Guess what, Fear doesn’t like being ignored. Ignoring it or trying to push fear away will not solve the problem.
So I am suggesting that you change your relationship with FEAR. Pay it MORE attention. Don’t try and ignore it or push it away. Make it your friend.

If you had no fear then you would put yourself in dangerous situations all of the time and probably come to some serious harm. FEAR is only doing its job.

I am not dismissing the challenges that some golfers face with performance anxiety. However my experience as a coach working with all forms of anxiety issues have taught me that this first step is a vital one.

Instead of disliking Fear & Anxiety, I encourage golfers to acknowledge it as soon as it appears and to allow it to be there without blocking it, getting used to the feelings Fear brings with it. You can deal with this as long as you don’t amplify your fear by resisting it. The resistance causes panic.

This is an important part of changing your relationship with Fear.

Imagine yourself being aware of Fear a little earlier each time you are faced with a tricky shot.
“I’m a little anxious on this shot and that’s fine.”

The next step is to bring your attention back to the moment. Fear about what might happen next is the golfers curse. What happens next will be a direct result of how skilled you are and how well you focus in each moment before and during your shot.

You can certainly train yourself to redirect your attention properly to the shot at hand but you must first accept that Fear may well be along for the ride. Let it be.

If you can accept that Fear will be visiting you the next time that you play golf, just like Dustin Johnson, then you have a much better chance of keeping the balance of your mind and focusing well enough to execute the golf shot.
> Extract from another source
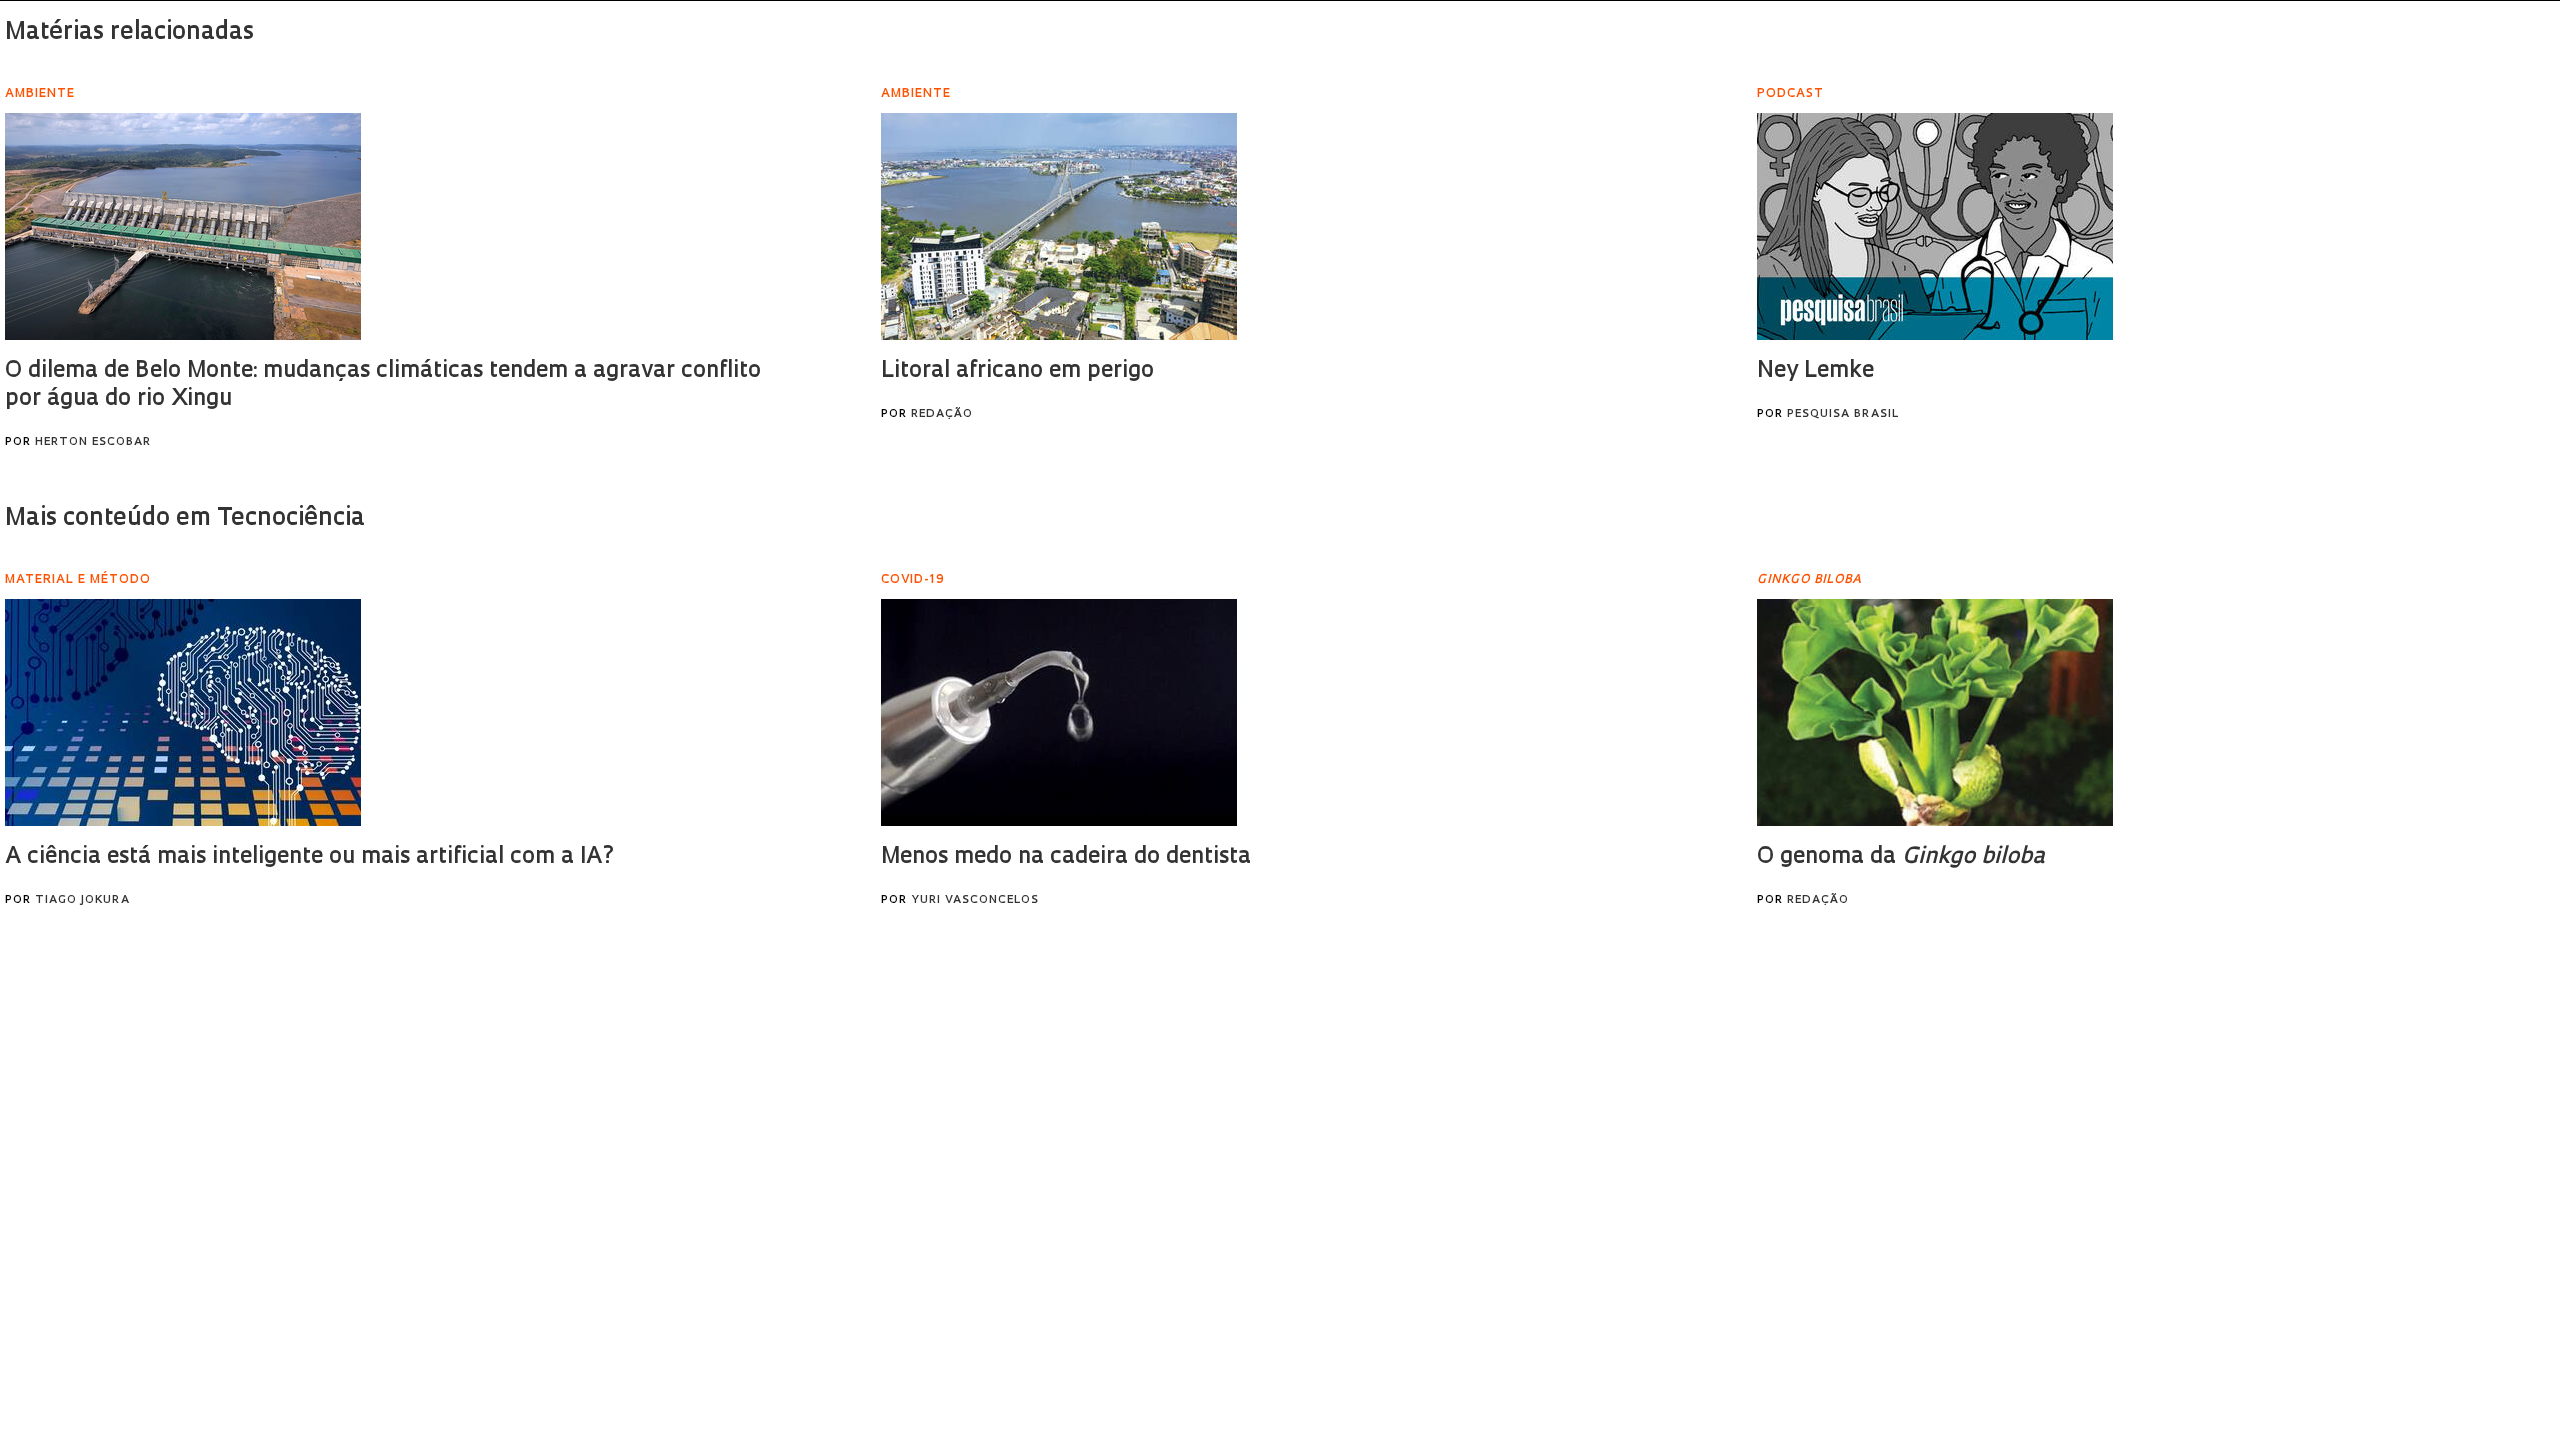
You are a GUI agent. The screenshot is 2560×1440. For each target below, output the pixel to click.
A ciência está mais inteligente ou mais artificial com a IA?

This is just one important part of the process. To find out more about I can help you to play your best golf when it matters and to overcome any performance issues, please get in touch.

Comments (1)

  1. Yep that’s me. Always from time to time but funnily enough more so because it is getting more difficult now i have turned 70. My biggest issue is the fear of not doing what I know I can! I realise it is the same for most people but I can perform exactly up to my ability whilst practising then when it never happens on the course I get anxious and then basically sulk. It’s not something I have a problem in accepting, it is just the frustration of not being able to understand why I don’t reproduce it on the course, even if I’m playing for fun on my own. Sometimes I can barely lay a club on the ball. Funnily enough many years ago I noticed that people who have little athletic ability, little self awareness and often selfish in nature find golf easier than the more thoughtful kind!